Fuggire dal caldo della città per rifugiarsi nella propria seconda casa in Riviera è il sogno estivo di molti, ma quest’anno il rientro rischia di essere accompagnato da una doccia fredda in bolletta. Con l’arrivo di luglio, i consumi elettrici delle case vacanza in Emilia-Romagna registrano un’impennata media del 58% rispetto a giugno, destinata a crescere ancora ad agosto.

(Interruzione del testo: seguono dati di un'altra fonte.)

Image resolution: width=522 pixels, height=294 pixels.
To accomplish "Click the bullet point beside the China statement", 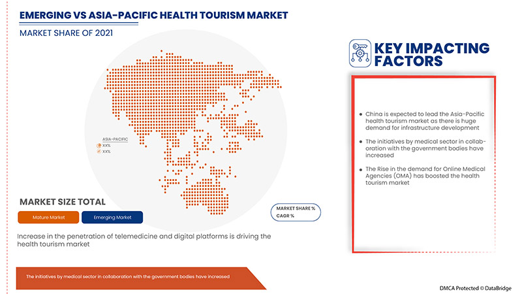I will [x=361, y=114].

A scattare la fotografia di questa vera e propria stangata estiva è l’Osservatorio di Switcho, che ha analizzato i dati ARERA. La mappa dei rincari vede sul podio regionale proprio la costa romagnola e il ferrarese. Ferrara guida la classifica con un balzo dei consumi dell’83% e 29 euro in più in bolletta per il bimestre luglio-agosto, tallonata subito dopo da Rimini, dove i consumi crescono dell’81% con un rincaro di 28 euro, e da Ravenna con un +82% e 27 euro di spesa extra. Più contenuto l’impatto a Forlì-Cesena, dove l’incremento si ferma al 55% per 19 euro in più, mentre Bologna si conferma la provincia più risparmiosa con soli 13 euro di rincaro.
Ma la colpa di questi salassi non è solo dei condizionatori lasciati accesi giorno e notte. A pesare molto è la disattenzione dei proprietari: spesso sulle seconde case rimangono attive vecchie tariffe “dormienti” e fuori mercato, che arrivano a costare in media il 52% in più rispetto ai prezzi attuali. Secondo gli esperti, dedicare qualche minuto alla revisione del contratto e scegliere una tariffa più vantaggiosa potrebbe far risparmiare circa 134 euro all’anno. I tempi di attivazione del nuovo fornitore non salveranno le bollette di questa estate ormai inoltrata, ma muoversi adesso permette di bloccare le tariffe estive, storicamente molto più convenienti rispetto a quelle che verranno proposte in autunno.